Directions for this task:
In the records below, find the line containing "Viewport: 802px width, 632px height." and print it and every line after it exactly, through the end. Skip pictures.

Source data:
┄┄┄┄┄┄┄┄┄┄┄┄┄┄┄┄┄┄┄┄

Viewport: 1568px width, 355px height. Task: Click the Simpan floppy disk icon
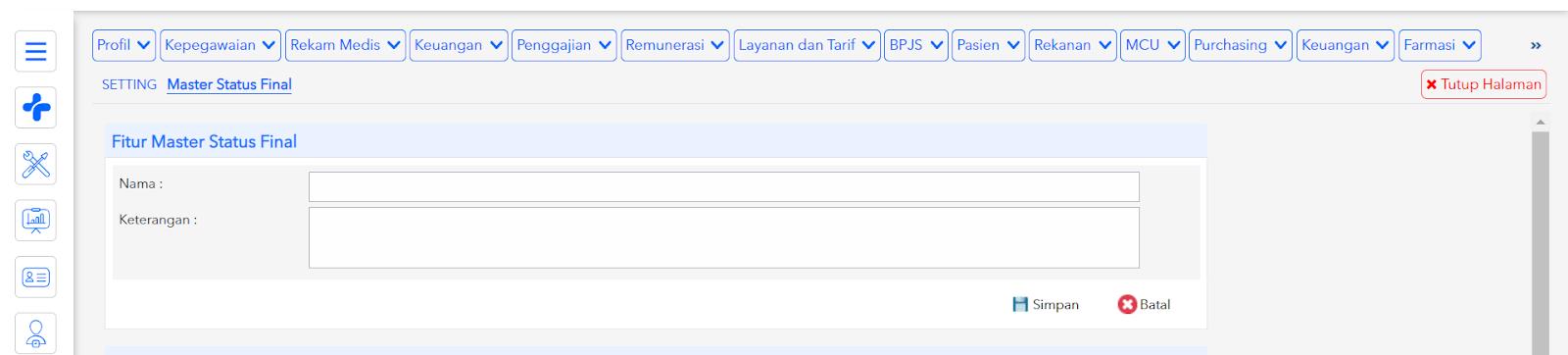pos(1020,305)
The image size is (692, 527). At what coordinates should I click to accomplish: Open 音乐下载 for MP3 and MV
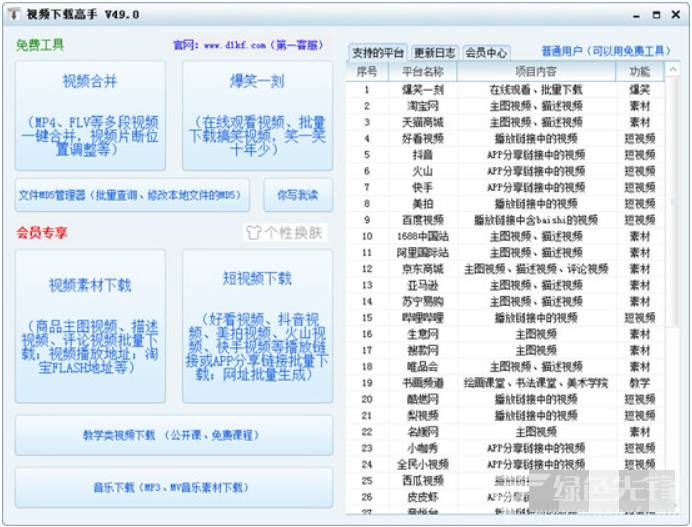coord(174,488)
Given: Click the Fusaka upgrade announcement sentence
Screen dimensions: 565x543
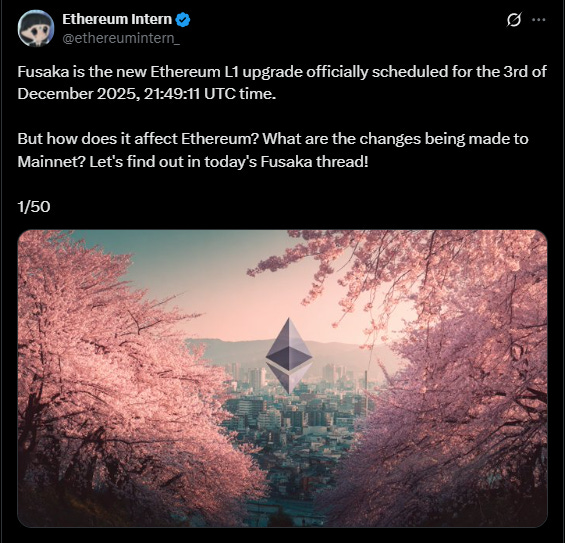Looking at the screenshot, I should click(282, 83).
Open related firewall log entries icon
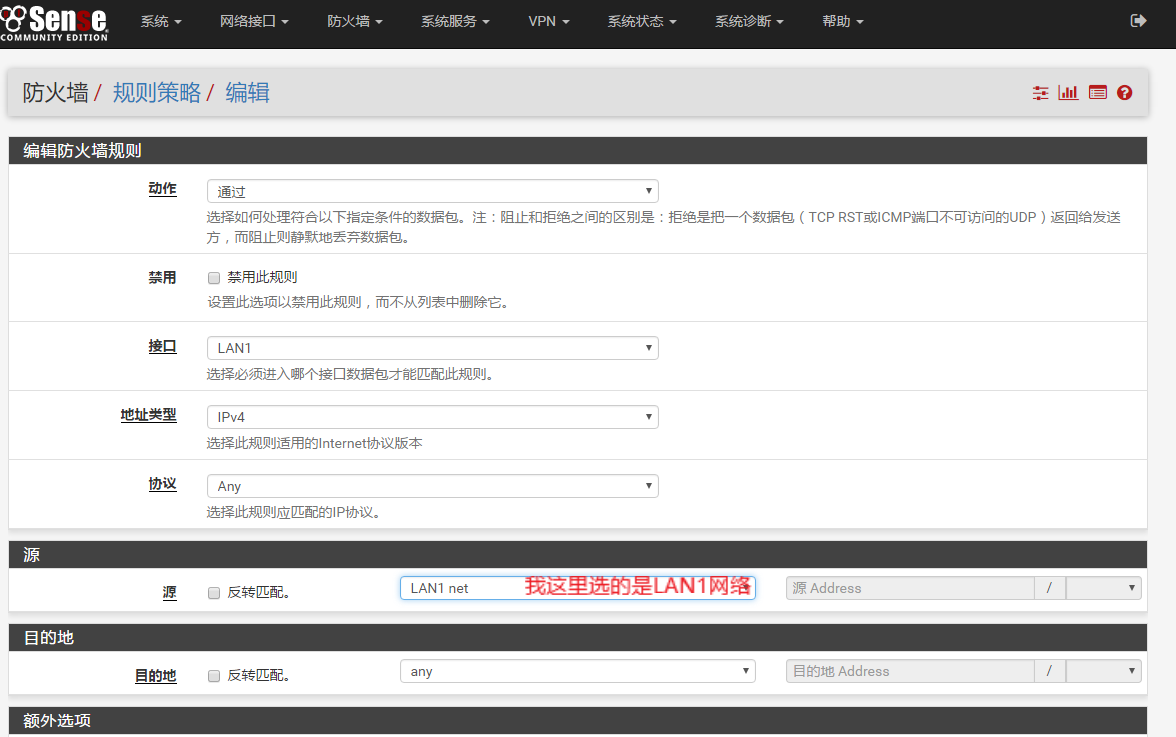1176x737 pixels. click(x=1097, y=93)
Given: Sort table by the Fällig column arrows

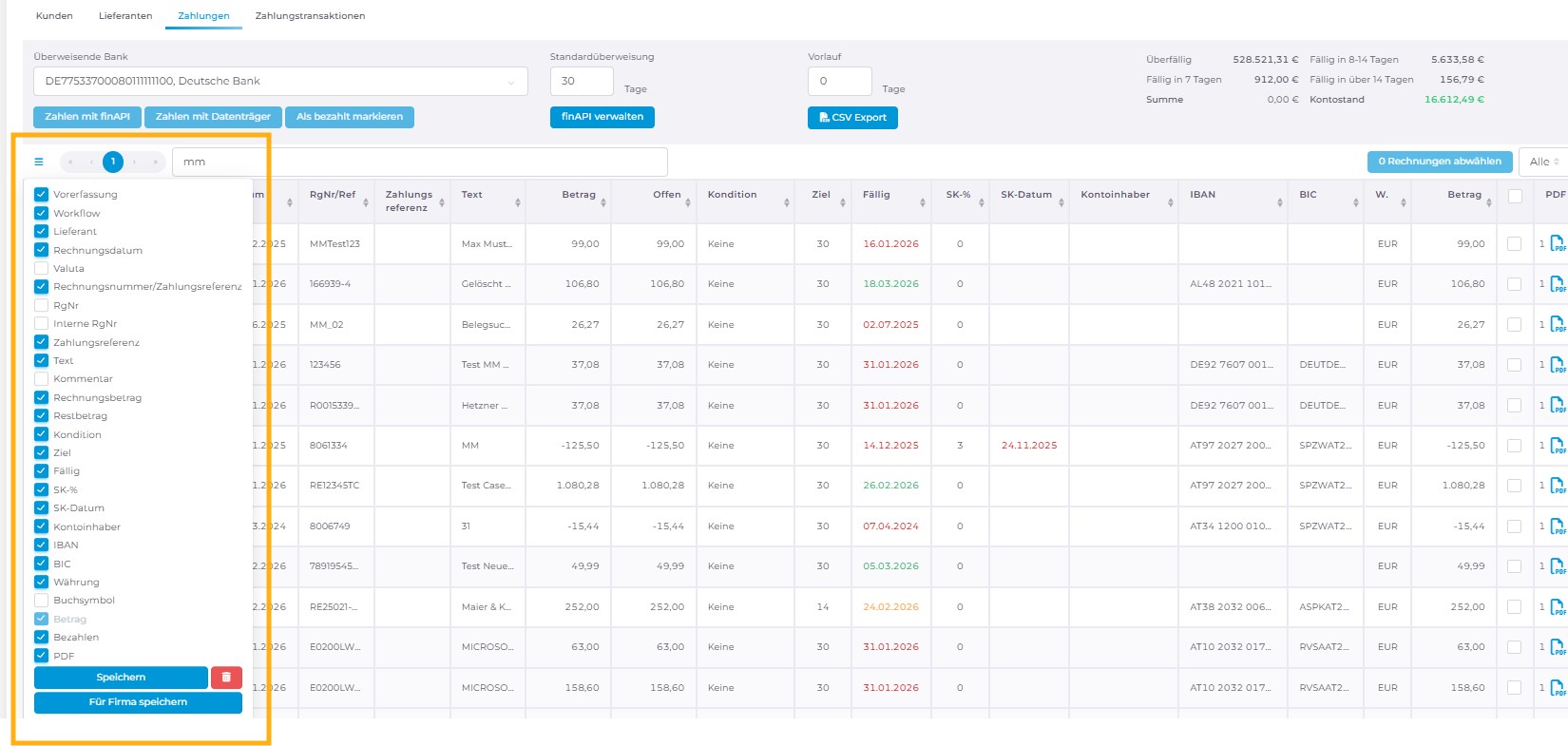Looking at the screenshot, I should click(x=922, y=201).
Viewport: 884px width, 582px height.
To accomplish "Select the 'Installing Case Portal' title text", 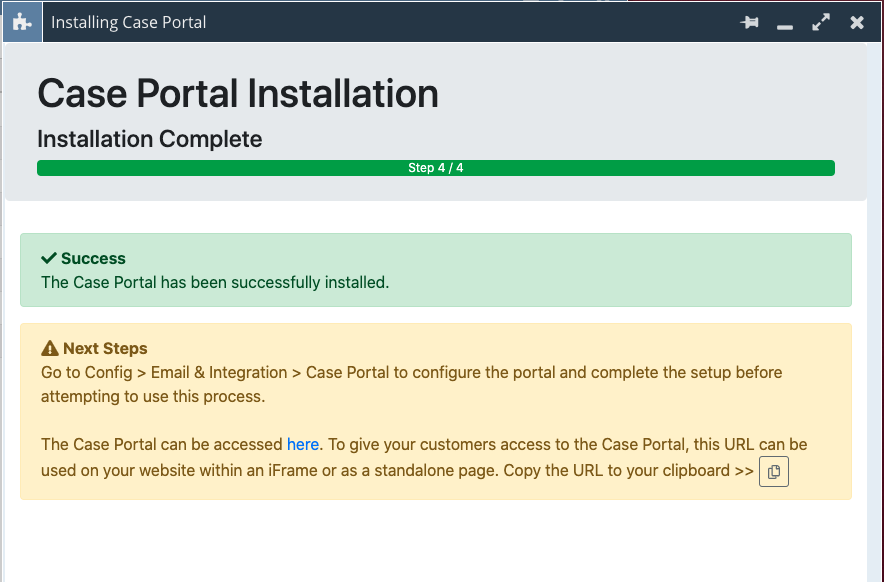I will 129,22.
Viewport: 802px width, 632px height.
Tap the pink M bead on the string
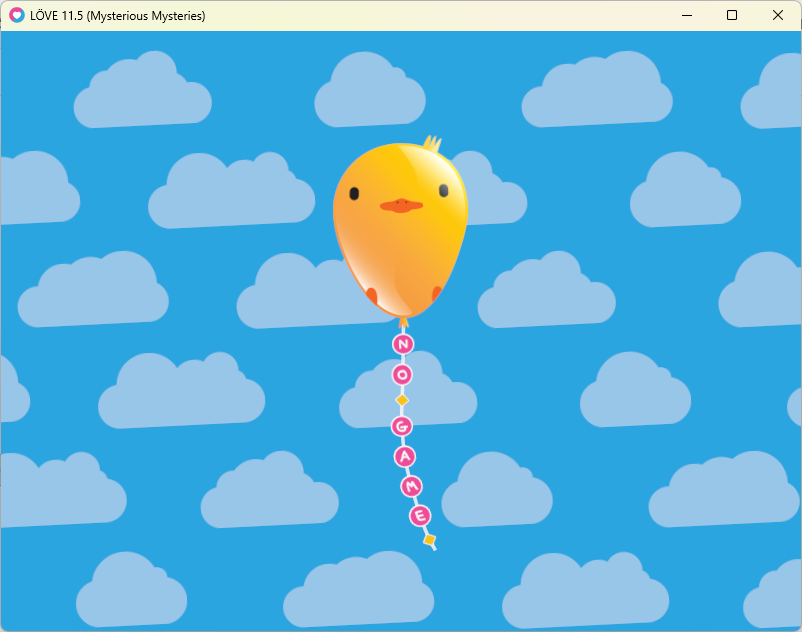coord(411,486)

┄┄┄┄┄┄┄┄┄┄┄┄┄┄┄┄┄┄┄┄

Output for this exercise:
Viewport: 802px width, 632px height.
Tap the pink M bead on the string
coord(411,486)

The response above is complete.